Pass critical CFLAGS/CXXFLAGS to more build steps

[kwsantiago]

• Depends on build: move hardening flags to dedicated cmake module #254
• Closes Pass certain CFLAGS/CXXFLAGS to more build steps #159

[luke-jr]

What do you think about taking the hardening logic out of /CMakeLists.txt and putting it into a CMake module that we can just use here too? (Maybe make that a separate PR in case it doesn't work out)

[kwsantiago]

What do you think about taking the hardening logic out of /CMakeLists.txt and putting it into a CMake module that we can just use here too? (Maybe make that a separate PR in case it doesn't work out)

@luke-jr I moved this logic to #254

[luke-jr]

With the current PR, guix/depends don't get the hardening options. The point of #159 is to build everything included in the official binaries with full hardening (and source builds by default). The difficulty is using the same hardening decision logic for both the main source as well as dependencies.

[kwsantiago]

Added hardening flag propagation to all depends host configs (linux, darwin, mingw, freebsd, openbsd, netbsd), gated by NO_HARDEN, matching what Hardening.cmake applies to the main build: bb87830

[luke-jr]

The goal isn't to match Hardening.cmake, but to call and use it. Which would also test the usability of compiler-specific flags.

[kwsantiago]

Reworked: depends now probes Hardening.cmake directly instead of duplicating flags per-host.

[kwsantiago]

Moved -fstack-reuse=none into Hardening.cmake and pulled target_link_libraries out of the module so the probe skips the dummy library.

[luke-jr]

Don't we need to update build_id to include the flags?
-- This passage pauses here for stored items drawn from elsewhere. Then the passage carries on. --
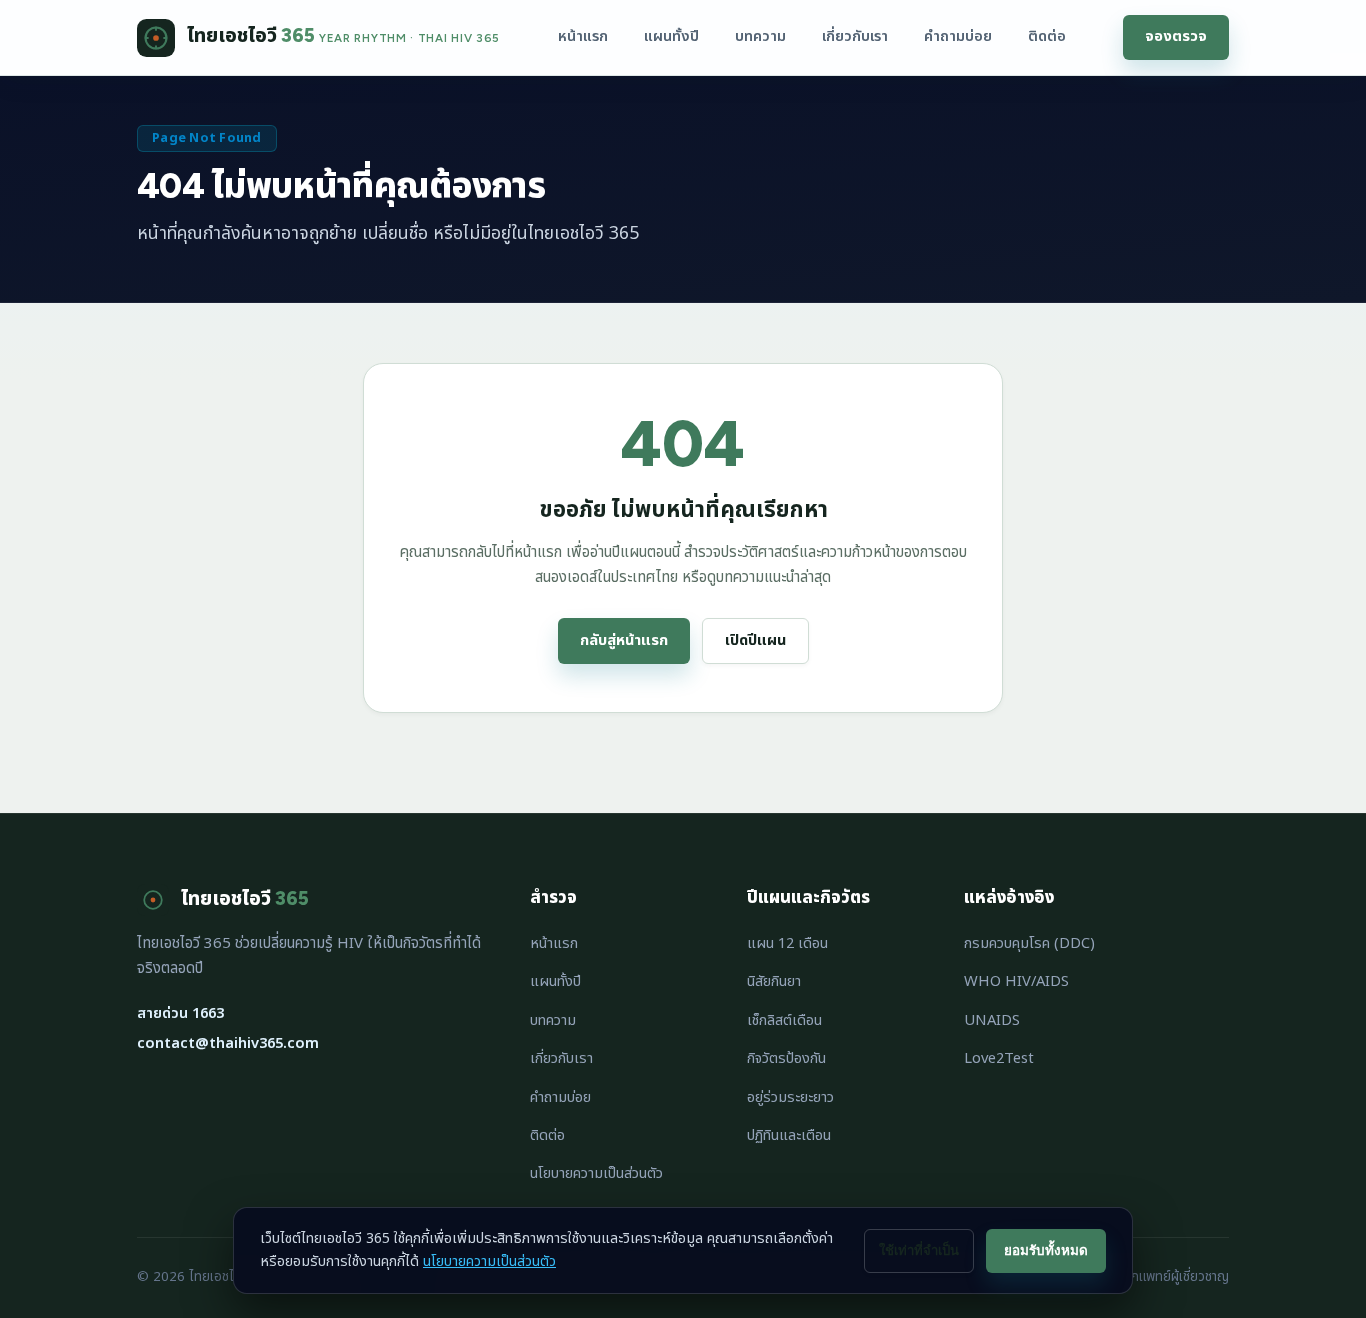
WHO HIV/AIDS (1016, 981)
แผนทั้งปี (671, 36)
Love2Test (999, 1058)
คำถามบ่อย (958, 36)
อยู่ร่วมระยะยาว (790, 1097)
Also, this doesn't seem to actually work. strace'ing the guix build shows many dependencies being built without the hardening flags.

[kwsantiago]

Fixed build_id to hash host_CFLAGS/CXXFLAGS/LDFLAGS (full flags incl. probe output). Verified under guix: 470/470 compile commands have all hardening flags; prior missing-flags symptom was stale cache not invalidating.

[kwsantiago]

Also added build-toolchain probe so native depends packages get hardening. Verified end-to-end under guix: 506/506 compile commands hardened, all 7 output binaries have BIND_NOW/PIE/stack_chk.

[kwsantiago]

Added host_build: QMAKE_* lines in qt.mk so Qt's native tools (moc, rcc, uic) also get hardening. Verified under guix: 495/495 real compiles hardened (remaining 36 are cmake/autoconf internal probes, which your grep already filters).

grep 'execve("[^"]*\(cc\|++\|ld\)[^/"]*"' log-tmp | grep -v 'execve("[^"]*-ar"\|/bin/ldd"\|/bin/rcc"\|"--help"\|"-[-q]\?version"\|"-\?-print\|-ranlib"\|"-E"\|CompilerId\b\|conftest\|CMakeFiles/\|"-[Vv]"' |perl -nle 'if(m["(-o)", "([^"]{2,})"] and $2 ne "/dev/null"){print "$1 $2 $_"}elsif(m["([^"]+\.([ch](xx|pp)?|cc))"]){print "$1 $_"} else{print}'|grep -v '^-o /tmp/\|^cmTC_' | grep -v 'fstack-clash-protection\|-z.separate-code' |wc -l

[kwsantiago]

Patched qmake's Makefile.unix template so configure's bootstrap also gets hardening. Strace-verified under guix: 0 real build commands missing flags.